In the second embodiment as well, similar to the first embodiment, the metal layer 13 which covers the gate electrode 5 and extends over a part of the region on the sidewall insulating film 6 can be formed. Therefore, a gate having low resistance can be obtained even if the gate length is reduced.

The metal layer 1 is used in the above embodiment.
Although gold was used as the material of No. 3, it is possible to use even a metal that has a low resistance but cannot be plated and is difficult to etch if it can be formed by the lift-off method.

In the first or second embodiment,
Since the metal layers 7, 12, 13 to be laminated generally have poor heat resistance, the annealing for activation is performed by the metal layers 7, 12,
It is better to go before 13 is laminated.

[0027]

As described above, according to the semiconductor device and the method for manufacturing the semiconductor device of the present invention, it is possible to obtain a semiconductor device having a gate with a low resistance even if it is miniaturized without causing characteristic abnormality due to misalignment. .

[Brief description of drawings]

FIG. 1 is a manufacturing step sectional view of a first embodiment of a method of manufacturing a semiconductor device according to the present invention.

FIG. 2 is a sectional view of a manufacturing process of the second embodiment of the method of manufacturing a semiconductor device according to the present invention.

FIG. 3 is a sectional view of a conventional semiconductor device manufacturing process.

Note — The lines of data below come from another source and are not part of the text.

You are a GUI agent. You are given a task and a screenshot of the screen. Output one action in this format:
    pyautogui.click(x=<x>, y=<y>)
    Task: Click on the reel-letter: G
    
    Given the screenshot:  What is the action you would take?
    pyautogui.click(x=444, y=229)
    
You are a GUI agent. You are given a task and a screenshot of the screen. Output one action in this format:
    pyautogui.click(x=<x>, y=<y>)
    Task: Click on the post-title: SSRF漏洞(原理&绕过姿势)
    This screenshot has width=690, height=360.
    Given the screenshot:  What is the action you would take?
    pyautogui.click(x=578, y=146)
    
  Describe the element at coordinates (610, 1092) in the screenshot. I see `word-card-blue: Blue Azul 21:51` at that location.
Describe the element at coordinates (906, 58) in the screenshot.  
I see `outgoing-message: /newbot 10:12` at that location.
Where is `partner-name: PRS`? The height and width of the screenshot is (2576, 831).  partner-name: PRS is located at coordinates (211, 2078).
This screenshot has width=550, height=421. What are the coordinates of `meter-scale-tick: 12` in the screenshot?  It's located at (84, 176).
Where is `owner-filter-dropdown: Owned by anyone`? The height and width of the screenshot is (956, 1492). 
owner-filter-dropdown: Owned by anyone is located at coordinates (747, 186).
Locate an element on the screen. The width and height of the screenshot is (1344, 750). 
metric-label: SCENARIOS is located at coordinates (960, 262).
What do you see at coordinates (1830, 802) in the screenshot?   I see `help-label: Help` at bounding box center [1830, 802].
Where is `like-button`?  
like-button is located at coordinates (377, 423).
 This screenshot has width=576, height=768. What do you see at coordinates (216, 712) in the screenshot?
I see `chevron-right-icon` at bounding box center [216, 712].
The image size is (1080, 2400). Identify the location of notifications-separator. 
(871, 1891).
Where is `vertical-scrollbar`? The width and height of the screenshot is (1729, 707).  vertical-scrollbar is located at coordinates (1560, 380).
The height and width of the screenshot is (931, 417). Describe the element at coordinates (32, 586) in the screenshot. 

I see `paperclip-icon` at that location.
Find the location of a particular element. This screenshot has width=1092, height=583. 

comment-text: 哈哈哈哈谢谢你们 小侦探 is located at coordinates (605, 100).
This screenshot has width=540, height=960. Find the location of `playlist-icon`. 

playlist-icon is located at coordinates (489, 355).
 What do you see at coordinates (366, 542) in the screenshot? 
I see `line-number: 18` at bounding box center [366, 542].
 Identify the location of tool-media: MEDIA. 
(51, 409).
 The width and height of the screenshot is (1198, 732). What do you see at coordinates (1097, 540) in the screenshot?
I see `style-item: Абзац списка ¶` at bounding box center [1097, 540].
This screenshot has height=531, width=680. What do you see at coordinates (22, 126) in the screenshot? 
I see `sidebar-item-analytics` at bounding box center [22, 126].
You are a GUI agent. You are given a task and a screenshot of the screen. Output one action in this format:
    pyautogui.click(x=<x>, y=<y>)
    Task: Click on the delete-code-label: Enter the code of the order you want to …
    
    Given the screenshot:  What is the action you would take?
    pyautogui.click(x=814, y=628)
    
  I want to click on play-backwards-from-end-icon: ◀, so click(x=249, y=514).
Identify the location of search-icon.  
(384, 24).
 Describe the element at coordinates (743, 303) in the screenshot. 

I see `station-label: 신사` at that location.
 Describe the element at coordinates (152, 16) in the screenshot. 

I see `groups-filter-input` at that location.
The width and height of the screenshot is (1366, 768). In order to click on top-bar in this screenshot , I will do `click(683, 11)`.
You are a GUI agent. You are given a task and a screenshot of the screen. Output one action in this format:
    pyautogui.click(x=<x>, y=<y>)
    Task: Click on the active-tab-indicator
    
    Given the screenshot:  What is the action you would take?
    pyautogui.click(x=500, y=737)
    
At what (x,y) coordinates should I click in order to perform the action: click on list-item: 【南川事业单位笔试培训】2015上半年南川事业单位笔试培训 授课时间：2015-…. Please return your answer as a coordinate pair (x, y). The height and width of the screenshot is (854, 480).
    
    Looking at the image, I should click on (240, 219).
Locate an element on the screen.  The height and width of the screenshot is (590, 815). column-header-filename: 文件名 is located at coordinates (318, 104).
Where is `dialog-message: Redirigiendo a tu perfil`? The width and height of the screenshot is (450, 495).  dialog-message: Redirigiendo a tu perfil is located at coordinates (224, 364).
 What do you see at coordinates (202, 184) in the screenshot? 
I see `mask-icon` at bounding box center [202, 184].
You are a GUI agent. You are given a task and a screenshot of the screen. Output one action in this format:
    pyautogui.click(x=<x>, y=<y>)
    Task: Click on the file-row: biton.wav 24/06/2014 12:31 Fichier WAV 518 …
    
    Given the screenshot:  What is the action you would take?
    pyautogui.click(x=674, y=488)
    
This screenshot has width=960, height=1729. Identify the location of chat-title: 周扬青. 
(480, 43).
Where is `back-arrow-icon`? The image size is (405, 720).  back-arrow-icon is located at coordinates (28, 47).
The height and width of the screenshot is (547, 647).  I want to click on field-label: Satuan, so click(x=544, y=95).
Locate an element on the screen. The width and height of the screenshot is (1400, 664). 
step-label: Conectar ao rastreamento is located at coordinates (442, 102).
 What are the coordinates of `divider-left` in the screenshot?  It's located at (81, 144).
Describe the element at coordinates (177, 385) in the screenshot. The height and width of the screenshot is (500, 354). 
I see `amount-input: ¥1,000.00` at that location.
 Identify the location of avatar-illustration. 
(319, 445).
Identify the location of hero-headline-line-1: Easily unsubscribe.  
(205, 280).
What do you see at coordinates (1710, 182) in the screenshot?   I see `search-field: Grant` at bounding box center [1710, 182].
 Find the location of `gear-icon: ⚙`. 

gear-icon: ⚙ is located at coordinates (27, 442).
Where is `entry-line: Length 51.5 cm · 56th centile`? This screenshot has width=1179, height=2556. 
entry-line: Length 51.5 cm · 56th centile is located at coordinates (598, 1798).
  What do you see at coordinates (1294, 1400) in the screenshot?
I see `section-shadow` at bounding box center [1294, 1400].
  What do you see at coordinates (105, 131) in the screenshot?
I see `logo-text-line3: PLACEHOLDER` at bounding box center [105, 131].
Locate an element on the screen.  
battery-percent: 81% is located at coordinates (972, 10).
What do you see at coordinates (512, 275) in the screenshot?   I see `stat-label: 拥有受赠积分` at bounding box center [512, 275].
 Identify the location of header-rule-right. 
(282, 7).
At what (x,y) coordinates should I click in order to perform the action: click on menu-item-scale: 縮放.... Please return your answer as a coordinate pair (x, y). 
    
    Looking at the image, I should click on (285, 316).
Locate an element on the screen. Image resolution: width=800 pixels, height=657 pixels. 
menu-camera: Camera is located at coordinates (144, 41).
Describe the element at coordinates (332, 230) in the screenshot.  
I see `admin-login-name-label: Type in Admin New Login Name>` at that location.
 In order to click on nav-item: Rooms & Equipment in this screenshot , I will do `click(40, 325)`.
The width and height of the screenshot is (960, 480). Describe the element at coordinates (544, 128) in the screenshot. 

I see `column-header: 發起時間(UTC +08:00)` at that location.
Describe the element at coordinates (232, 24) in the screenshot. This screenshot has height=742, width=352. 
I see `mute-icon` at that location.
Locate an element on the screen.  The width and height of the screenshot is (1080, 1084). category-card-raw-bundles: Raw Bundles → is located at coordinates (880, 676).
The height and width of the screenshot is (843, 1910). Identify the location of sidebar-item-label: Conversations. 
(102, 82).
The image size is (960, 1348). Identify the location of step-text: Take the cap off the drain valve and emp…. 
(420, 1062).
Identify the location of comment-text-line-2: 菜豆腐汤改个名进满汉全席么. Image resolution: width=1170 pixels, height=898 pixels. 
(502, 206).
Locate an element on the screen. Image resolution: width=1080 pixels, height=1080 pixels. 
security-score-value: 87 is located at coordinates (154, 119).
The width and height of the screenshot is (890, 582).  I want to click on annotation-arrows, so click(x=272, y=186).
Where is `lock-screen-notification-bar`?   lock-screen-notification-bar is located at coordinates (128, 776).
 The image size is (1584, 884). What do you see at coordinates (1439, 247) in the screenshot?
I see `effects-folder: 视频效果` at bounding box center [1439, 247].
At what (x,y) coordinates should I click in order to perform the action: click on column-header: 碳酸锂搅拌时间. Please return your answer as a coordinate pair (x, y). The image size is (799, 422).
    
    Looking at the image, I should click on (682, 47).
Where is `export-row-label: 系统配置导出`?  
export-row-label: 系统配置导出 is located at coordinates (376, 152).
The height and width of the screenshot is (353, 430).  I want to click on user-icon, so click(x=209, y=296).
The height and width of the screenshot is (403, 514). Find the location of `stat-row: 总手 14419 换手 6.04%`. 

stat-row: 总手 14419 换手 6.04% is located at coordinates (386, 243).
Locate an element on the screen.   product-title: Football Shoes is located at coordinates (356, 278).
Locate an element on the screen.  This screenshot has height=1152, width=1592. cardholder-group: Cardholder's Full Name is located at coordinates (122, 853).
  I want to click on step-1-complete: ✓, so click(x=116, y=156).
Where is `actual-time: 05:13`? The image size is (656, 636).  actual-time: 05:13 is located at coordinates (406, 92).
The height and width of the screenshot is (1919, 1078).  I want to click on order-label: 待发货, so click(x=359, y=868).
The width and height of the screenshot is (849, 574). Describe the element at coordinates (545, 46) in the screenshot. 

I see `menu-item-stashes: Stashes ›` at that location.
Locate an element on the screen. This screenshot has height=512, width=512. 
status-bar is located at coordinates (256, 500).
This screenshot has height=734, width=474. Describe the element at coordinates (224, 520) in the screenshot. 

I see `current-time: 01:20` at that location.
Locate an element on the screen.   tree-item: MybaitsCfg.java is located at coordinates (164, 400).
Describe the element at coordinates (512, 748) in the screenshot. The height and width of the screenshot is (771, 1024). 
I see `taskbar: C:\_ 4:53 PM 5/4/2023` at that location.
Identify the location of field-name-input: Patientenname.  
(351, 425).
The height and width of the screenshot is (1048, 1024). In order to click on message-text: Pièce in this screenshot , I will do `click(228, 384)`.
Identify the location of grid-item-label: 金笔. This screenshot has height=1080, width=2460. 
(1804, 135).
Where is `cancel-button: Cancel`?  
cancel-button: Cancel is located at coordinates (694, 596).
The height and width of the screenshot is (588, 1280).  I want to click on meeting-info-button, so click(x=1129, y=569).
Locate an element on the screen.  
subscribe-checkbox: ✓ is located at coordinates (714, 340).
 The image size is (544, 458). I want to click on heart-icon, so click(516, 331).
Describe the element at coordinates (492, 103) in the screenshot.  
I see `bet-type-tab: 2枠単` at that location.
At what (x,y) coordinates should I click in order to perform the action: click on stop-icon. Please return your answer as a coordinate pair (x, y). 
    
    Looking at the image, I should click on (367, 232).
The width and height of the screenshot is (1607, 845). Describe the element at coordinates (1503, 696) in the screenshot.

FIG. 4 is an explanatory diagram illustrating a problem of a conventional method for manufacturing a semiconductor device.

[Explanation of symbols]

 1 Semiconductor Substrate 2 Channel Layer 3a Low Concentration Impurity Region 3b High Concentration Impurity Region 5 Gate Electrode (Stem) 6 Sidewall Insulation Film 7 Base Electrode Film (Metal Film) 10 Resist Pattern 11 Resist Pattern 12 Metal Layer 13 Metal Layer 13a Excess metal layer 14 Metal film (capsule) 21 Semiconductor substrate 22 Channel layer 23a Low concentration impurity layer 23b High concentration impurity layer 25 Gate electrode 27 Base electrode film 30 Resist pattern 32 Metal layer

─────────────────────────────────────────────────── ─── Continuation of the front page (51) Int.Cl. ⁶ Identification code Office reference number FI technical display location H01L 29/772

Claims (3)

[Claims] 1. A semiconductor substrate, a conductive film formed on a surface of the semiconductor substrate, a sidewall insulating film formed on a sidewall portion of the conductive film, and a semiconductor film of the semiconductor substrate sandwiching the conductive film from both sides. A semiconductor device comprising: an impurity region formed in a surface region; and a film made of a noble metal material extending over the conductive film and at least a partial region of the sidewall insulating film. 2. The impurity region includes a first impurity region formed in the conductive film in a self-aligned manner and a second impurity region formed in the sidewall insulating film in a self-aligned manner. The semiconductor device according to claim 1. 3. A step of forming a conductive film on a surface of a semiconductor substrate, a step of forming a sidewall insulating film on a sidewall portion of the conductive film, and a plating method or a lift-off method on the conductive film and the sidewall conductive film. And a step of forming a film made of a noble metal material that extends on the film.